- Extrait du document:
Comparaison entre Big T et les anti-vape

Les géants du tabac ont tout fait pour minimiser, voire masquer les conséquences du tabagisme. Ce n’est un secret pour personne, une entreprise est là pour faire de l’argent, quitte à mettre à mal la santé publique. Ainsi, Big Tobacco était qualifié de « marchand de doute ». Un qualificatif largement mérité. Aujourd’hui, l’évidence ne peut plus être contestée et Big Tobacco fait le dos rond ; et c’est un euphémisme. La guerre menée contre les géants du tabac a fini par faire plier un lobby d’une rare puissance. C’est très bien et il faut s’en féliciter. 

Le problème que l’on constate aujourd’hui, c’est que les marchands de doute ont changé de camp. La lutte anti-tabac est devenue une idéologie et cristallise toutes les haines contre tout ce qui ressemble, même de très loin, à une cigarette. Cette idéologie met à mal un principe simple qui s’appelle la Réduction Des Risques. Les années de lutte contre le tabac a perverti les esprits de celles et ceux qui ont œuvré pour cette lutte. Ainsi, la vape a été considérée, dès le départ, comme une nouvelle charge de Big Tobacco pour re-capter les clients/fumeurs perdus depuis des décennies. Rien n’est plus faux. 85% du marché de la vape est indépendant du monde du tabac. Et quand bien même, les géants du tabac fabriquent de la vape, ca reste de … la vape.

Comparaison du traitement de l’info USA vs UK

Clive Bates compare le traitement et la diffusion d’informations sur le vapotage entre USA et Grande Bretagne. Pour faire simple, on est à l’opposé. Les anglais sont très pragmatiques. Ils ont vu, depuis très longtemps, le potentiel de la vape dans la santé publique. Nos voisins d’outre-Manche analysent les données tout à fait rationnellement et logiquement. A partir de méta-analyses, les autorité de santé anglaises ont établi un facteur de risque diminué d’au moins 95% entre tabac fumé et vapotage. Ces données sont réévaluées tous les ans et ne varient pas depuis 2015. 

Dans son article, Clive Bates cite 4 institutions anglaises démontrant la différence de rigueur et d’analyse comparée aux institutions américaines :

  • NHS (National Health Service)

- Les données:
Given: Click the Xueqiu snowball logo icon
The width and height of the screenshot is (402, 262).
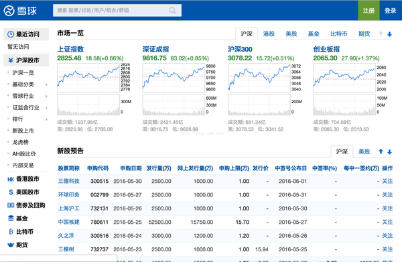Looking at the screenshot, I should pyautogui.click(x=9, y=11).
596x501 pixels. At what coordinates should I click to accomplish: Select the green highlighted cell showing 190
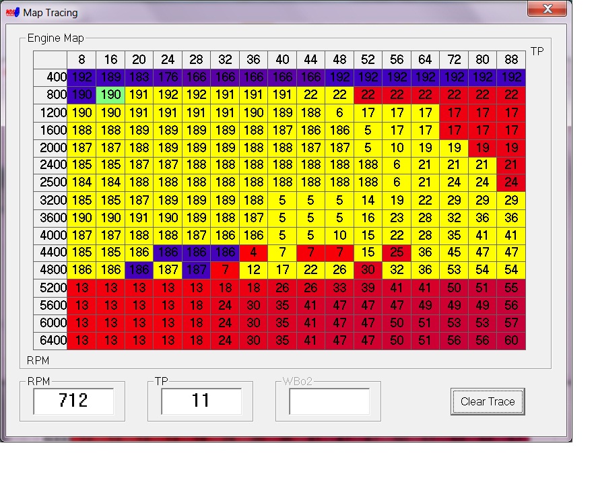[110, 95]
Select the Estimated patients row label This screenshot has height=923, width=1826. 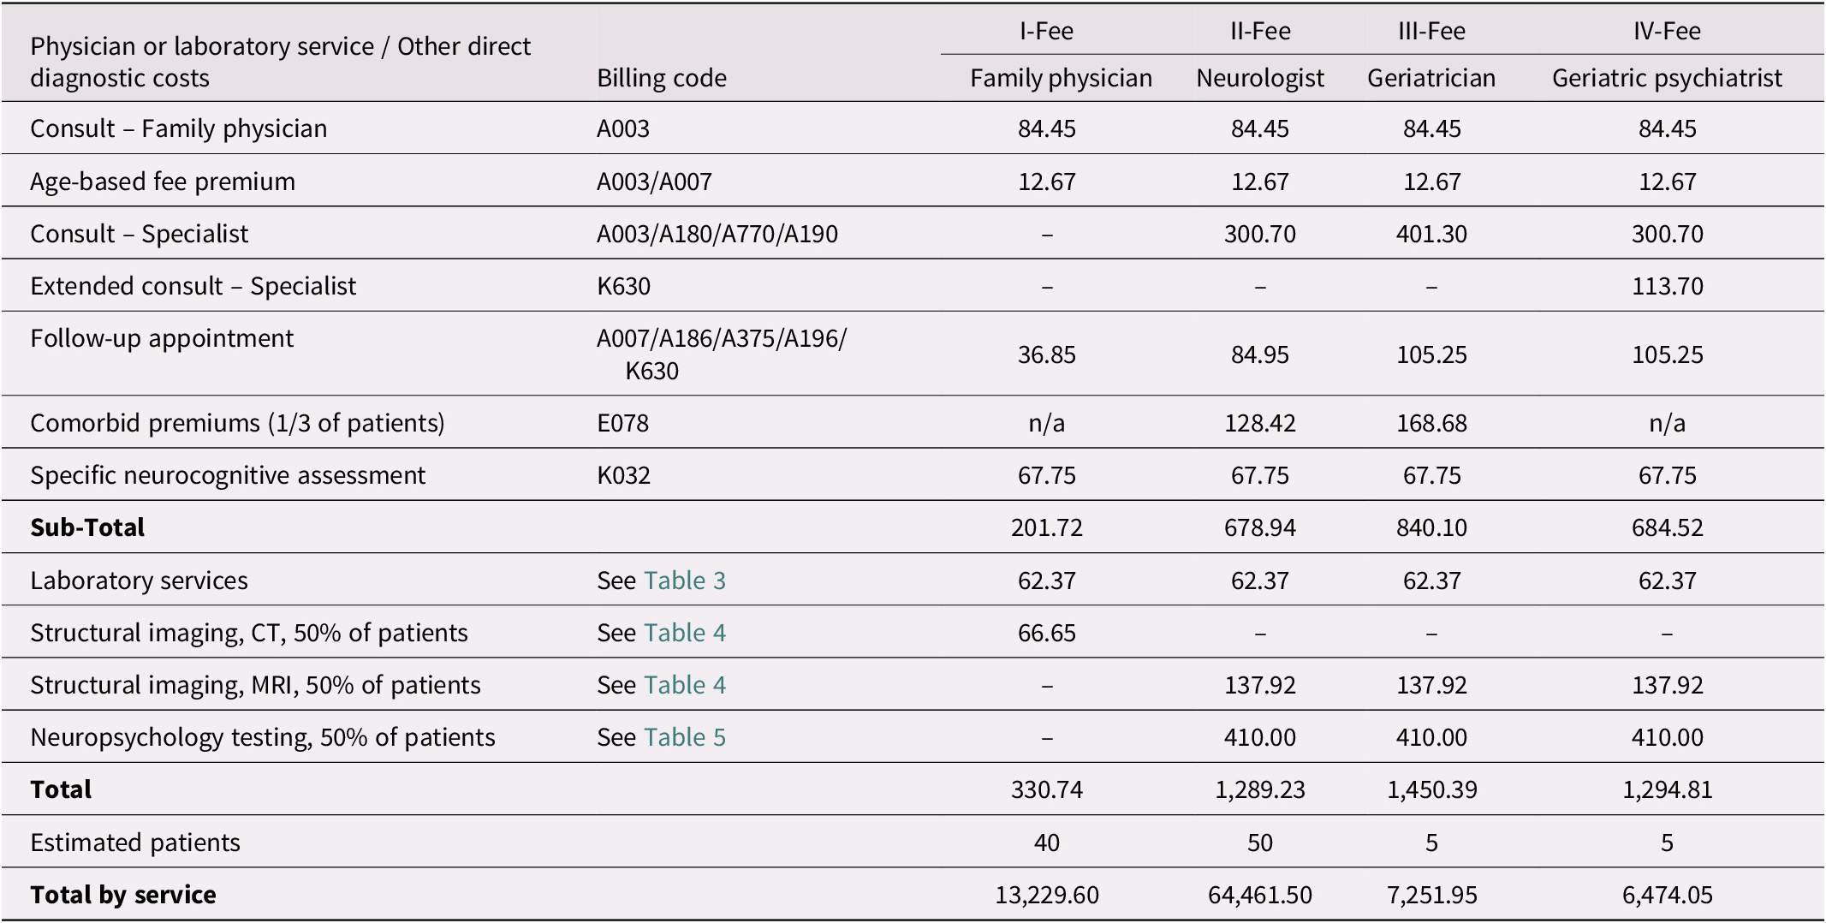click(x=134, y=843)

- Exercices:
A - Recopiez, dans l'extrait sur le vapotage et le tabac, tout le passage depuis « Comparaison entre Big » jusqu'à « faut s’en féliciter. ».
B - Poursuivez l'extrait sur le vapotage et le tabac à partir de l'endroit où il s'arrête.
Les lignes forment un matériau indépendant de l'extrait.

- Corrigés:
A -
Comparaison entre Big T et les anti-vape

Les géants du tabac ont tout fait pour minimiser, voire masquer les conséquences du tabagisme. Ce n’est un secret pour personne, une entreprise est là pour faire de l’argent, quitte à mettre à mal la santé publique. Ainsi, Big Tobacco était qualifié de « marchand de doute ». Un qualificatif largement mérité. Aujourd’hui, l’évidence ne peut plus être contestée et Big Tobacco fait le dos rond ; et c’est un euphémisme. La guerre menée contre les géants du tabac a fini par faire plier un lobby d’une rare puissance. C’est très bien et il faut s’en féliciter.

B -
  • Cancer Research UK
  • British Lung Foundation
  • British Heart Foundation

Conclusion

Aujourd’hui, la perception du vapotage aux USA est de plus en plus mauvaise. Les chiffres de l’enquête HINTS sont sans ambiguïté. Le pire, dans tout cela, c’est que ces campagnes incessantes de dénigrement contaminent le monde entier, via l’OMS. Les institutions prestigieuses, citées dans l’article, possèdent une influence et une aura indéniables sur la population. Et on peut le comprendre. C’est pourquoi il apparaît plus qu’indispensable que les organismes agissant dans la santé publique soient au-delà de l’irréprochable. Or, on constate amèrement que c’est loin d’être le cas outre-atlantique. Biais de confirmation, volontaires ou non, idéologies et lobbying sont de mise au pays de l’Oncle Sam, trompant en cela toute sa population. En entretenant la confusion, les institutions dénigrant le vapotage découragent le fumeur à basculer vers une alternative bien plus saine. Avec la lutte légitime contre l’industrie du tabac, il s’est formé une défiance du public qui se reporte sur la vape. Et rien n’est fait pour distinguer les deux. Bien au contraire

Cela met à mal la lutte contre les ravages du tabagisme et la chute de la prévalence tabagique américaine, pourtant spectaculaire avec l’arrivée de la vape, pourrait connaître un sérieux coup d’arrêt. Le pire dans cette affaire, c’est que le dénigrement de la vape aux USA fait tâche d’huile et atteint quasiment toutes les populations ; y compris au Royaume-Uni.